Fatty acids measured in plasma and erythrocyte-membrane phospholipids and derived by food-frequency questionnaire and the risk of new-onset type 2 diabetes: a pilot study in the European Prospective Investigation into Cancer and Nutrition (EPIC)-Norfolk cohort.
The American Journal of Clinical Nutrition 2010 ; 92: 1214-22.
DOI : 10.3945/ajcn.2010.29182
PubMed ID : 20861175
PMCID : 0
Epidemiologic evidence for the association between types of fatty acid and risk of type 2 diabetes is inconsistent. This may in part be due to the limitations of fatty acid measurement methods.
The objective was to use 3 different measures of fatty acid to estimate the prospective association between fatty acid composition and development of incident diabetes.
We analyzed 199 cases of clinically incident diabetes and 184 noncases aged 40-79 y at baseline in the EPIC (European Prospective Investigation into Cancer and Nutrition)-Norfolk study. Fatty acids were derived from a food-frequency questionnaire (FFQ) and measured in plasma phospholipid (P-FA) and erythrocyte-membrane phospholipid (Ery-FA) fractions by gas chromatography.
There were stronger associations with diabetes risk with the use of objectively measured fatty acids (P-FA and Ery-FA) than with the FFQ in analyses adjusted for age, sex, and potential confounders. Positive associations with diabetes were greater in magnitude with the use of P-FA than with Ery-FA (highest:lowest tertiles): for example, the palmitic acid odds ratios (ORs) were 2.47 (95% CI: 1.37, 4.46) and 1.96 (95% CI: 1.10, 3.49), respectively. Inverse associations with diabetes were also stronger with the use of P-FA than with Ery-FA: for example, the OR for linoleic acid was 0.50 (95% CI: 0.28, 0.91) compared with 0.77 (95% CI: 0.43, 1.37), respectively.

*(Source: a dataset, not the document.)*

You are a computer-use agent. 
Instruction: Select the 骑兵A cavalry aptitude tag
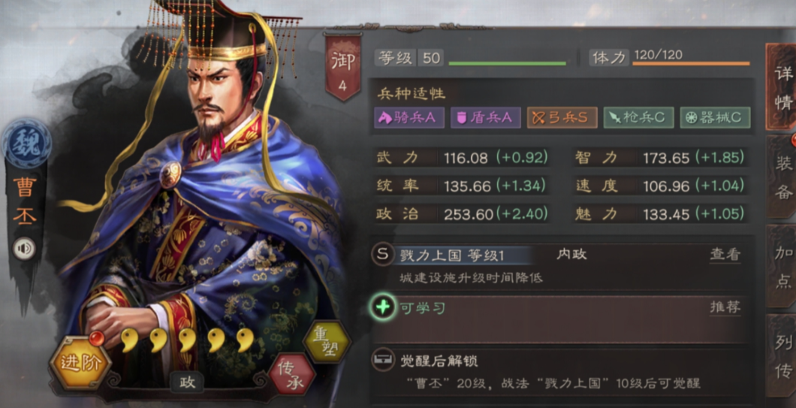(x=409, y=117)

The objective measurement of fatty acids with the use of either P-FA or Ery-FA identifies important associations with diabetes incidence that may be missed when assessed by FFQ. Fatty acids measured in P-FA appear to be more strongly associated with diabetes incidence. These findings endorse the use of objective measurement of fatty acids for nutritional-epidemiologic studies, and the apparently stronger findings for the plasma fraction should be confirmed in larger studies and in different populations.